### What to work on
Reproduce the data below line for line, keeping every character unchanged.

### Supplied material
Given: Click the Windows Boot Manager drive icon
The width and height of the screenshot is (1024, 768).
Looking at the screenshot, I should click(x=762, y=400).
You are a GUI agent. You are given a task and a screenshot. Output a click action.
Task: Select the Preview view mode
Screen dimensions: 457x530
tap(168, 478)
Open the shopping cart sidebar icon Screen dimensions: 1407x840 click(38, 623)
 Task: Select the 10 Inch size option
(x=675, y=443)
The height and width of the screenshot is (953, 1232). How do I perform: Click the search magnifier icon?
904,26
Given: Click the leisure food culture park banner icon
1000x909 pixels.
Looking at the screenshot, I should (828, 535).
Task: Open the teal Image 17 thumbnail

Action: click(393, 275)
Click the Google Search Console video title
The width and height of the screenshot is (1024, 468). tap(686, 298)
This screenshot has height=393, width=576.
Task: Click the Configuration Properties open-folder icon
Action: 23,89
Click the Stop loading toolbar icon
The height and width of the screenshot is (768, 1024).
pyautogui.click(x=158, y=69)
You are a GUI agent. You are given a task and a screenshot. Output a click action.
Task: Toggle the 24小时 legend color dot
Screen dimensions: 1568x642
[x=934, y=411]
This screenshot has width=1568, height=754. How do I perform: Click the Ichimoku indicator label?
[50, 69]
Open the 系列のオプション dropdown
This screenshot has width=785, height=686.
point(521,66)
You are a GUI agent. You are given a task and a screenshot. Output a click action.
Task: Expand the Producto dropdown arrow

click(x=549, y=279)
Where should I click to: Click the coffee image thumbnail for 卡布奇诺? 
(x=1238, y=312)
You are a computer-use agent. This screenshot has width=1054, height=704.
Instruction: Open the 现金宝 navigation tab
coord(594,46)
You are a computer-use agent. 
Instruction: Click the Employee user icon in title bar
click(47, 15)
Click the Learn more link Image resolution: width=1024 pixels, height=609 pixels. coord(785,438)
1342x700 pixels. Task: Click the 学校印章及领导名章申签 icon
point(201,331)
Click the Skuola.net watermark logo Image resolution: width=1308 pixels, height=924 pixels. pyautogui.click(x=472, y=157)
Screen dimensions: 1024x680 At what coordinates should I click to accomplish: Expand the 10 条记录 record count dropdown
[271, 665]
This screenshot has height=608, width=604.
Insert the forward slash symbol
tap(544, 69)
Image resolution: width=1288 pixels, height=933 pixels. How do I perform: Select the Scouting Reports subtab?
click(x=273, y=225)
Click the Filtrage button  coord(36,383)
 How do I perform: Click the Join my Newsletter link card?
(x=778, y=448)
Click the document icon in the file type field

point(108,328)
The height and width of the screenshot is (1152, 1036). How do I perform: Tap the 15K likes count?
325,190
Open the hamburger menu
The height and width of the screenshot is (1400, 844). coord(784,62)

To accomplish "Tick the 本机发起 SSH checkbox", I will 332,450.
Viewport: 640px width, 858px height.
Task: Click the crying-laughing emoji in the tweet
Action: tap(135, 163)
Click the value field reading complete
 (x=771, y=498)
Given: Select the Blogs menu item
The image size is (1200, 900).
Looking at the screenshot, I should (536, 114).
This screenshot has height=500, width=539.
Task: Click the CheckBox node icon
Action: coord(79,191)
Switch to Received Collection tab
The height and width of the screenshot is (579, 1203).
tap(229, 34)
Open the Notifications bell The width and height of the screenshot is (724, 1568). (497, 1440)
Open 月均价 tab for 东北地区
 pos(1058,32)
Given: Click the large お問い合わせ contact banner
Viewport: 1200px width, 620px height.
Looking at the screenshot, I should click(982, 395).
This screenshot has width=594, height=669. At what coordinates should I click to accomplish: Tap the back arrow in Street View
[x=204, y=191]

### Written solution
Given: Click the Windows Boot Manager drive icon
The width and height of the screenshot is (1024, 768).
Looking at the screenshot, I should click(x=762, y=400).
You are a GUI agent. You are given a task and a screenshot. Output a click action.
Task: Select the Preview view mode
Screen dimensions: 457x530
tap(168, 478)
Open the shopping cart sidebar icon Screen dimensions: 1407x840 click(38, 623)
 Task: Select the 10 Inch size option
(x=675, y=443)
The height and width of the screenshot is (953, 1232). How do I perform: Click the search magnifier icon?
904,26
Given: Click the leisure food culture park banner icon
1000x909 pixels.
Looking at the screenshot, I should (828, 535).
Task: Open the teal Image 17 thumbnail

Action: click(393, 275)
Click the Google Search Console video title
The width and height of the screenshot is (1024, 468). tap(686, 298)
This screenshot has height=393, width=576.
Task: Click the Configuration Properties open-folder icon
Action: 23,89
Click the Stop loading toolbar icon
The height and width of the screenshot is (768, 1024).
pyautogui.click(x=158, y=69)
You are a GUI agent. You are given a task and a screenshot. Output a click action.
Task: Toggle the 24小时 legend color dot
Screen dimensions: 1568x642
[x=934, y=411]
This screenshot has width=1568, height=754. How do I perform: Click the Ichimoku indicator label?
[50, 69]
Open the 系列のオプション dropdown
This screenshot has width=785, height=686.
point(521,66)
You are a GUI agent. You are given a task and a screenshot. Output a click action.
Task: Expand the Producto dropdown arrow

click(x=549, y=279)
Where should I click to: Click the coffee image thumbnail for 卡布奇诺? 
(x=1238, y=312)
You are a computer-use agent. This screenshot has width=1054, height=704.
Instruction: Open the 现金宝 navigation tab
coord(594,46)
You are a computer-use agent. 
Instruction: Click the Employee user icon in title bar
click(47, 15)
Click the Learn more link Image resolution: width=1024 pixels, height=609 pixels. coord(785,438)
1342x700 pixels. Task: Click the 学校印章及领导名章申签 icon
point(201,331)
Click the Skuola.net watermark logo Image resolution: width=1308 pixels, height=924 pixels. pyautogui.click(x=472, y=157)
Screen dimensions: 1024x680 At what coordinates should I click to accomplish: Expand the 10 条记录 record count dropdown
[271, 665]
This screenshot has height=608, width=604.
Insert the forward slash symbol
tap(544, 69)
Image resolution: width=1288 pixels, height=933 pixels. How do I perform: Select the Scouting Reports subtab?
click(x=273, y=225)
Click the Filtrage button  coord(36,383)
 How do I perform: Click the Join my Newsletter link card?
(x=778, y=448)
Click the document icon in the file type field

point(108,328)
The height and width of the screenshot is (1152, 1036). How do I perform: Tap the 15K likes count?
325,190
Open the hamburger menu
The height and width of the screenshot is (1400, 844). coord(784,62)

To accomplish "Tick the 本机发起 SSH checkbox", I will 332,450.
Viewport: 640px width, 858px height.
Task: Click the crying-laughing emoji in the tweet
Action: tap(135, 163)
Click the value field reading complete
 (x=771, y=498)
Given: Select the Blogs menu item
The image size is (1200, 900).
Looking at the screenshot, I should (536, 114).
This screenshot has height=500, width=539.
Task: Click the CheckBox node icon
Action: coord(79,191)
Switch to Received Collection tab
The height and width of the screenshot is (579, 1203).
tap(229, 34)
Open the Notifications bell The width and height of the screenshot is (724, 1568). (497, 1440)
Open 月均价 tab for 东北地区
 pos(1058,32)
Given: Click the large お問い合わせ contact banner
Viewport: 1200px width, 620px height.
Looking at the screenshot, I should click(982, 395).
This screenshot has width=594, height=669. At what coordinates should I click to accomplish: Tap the back arrow in Street View
[x=204, y=191]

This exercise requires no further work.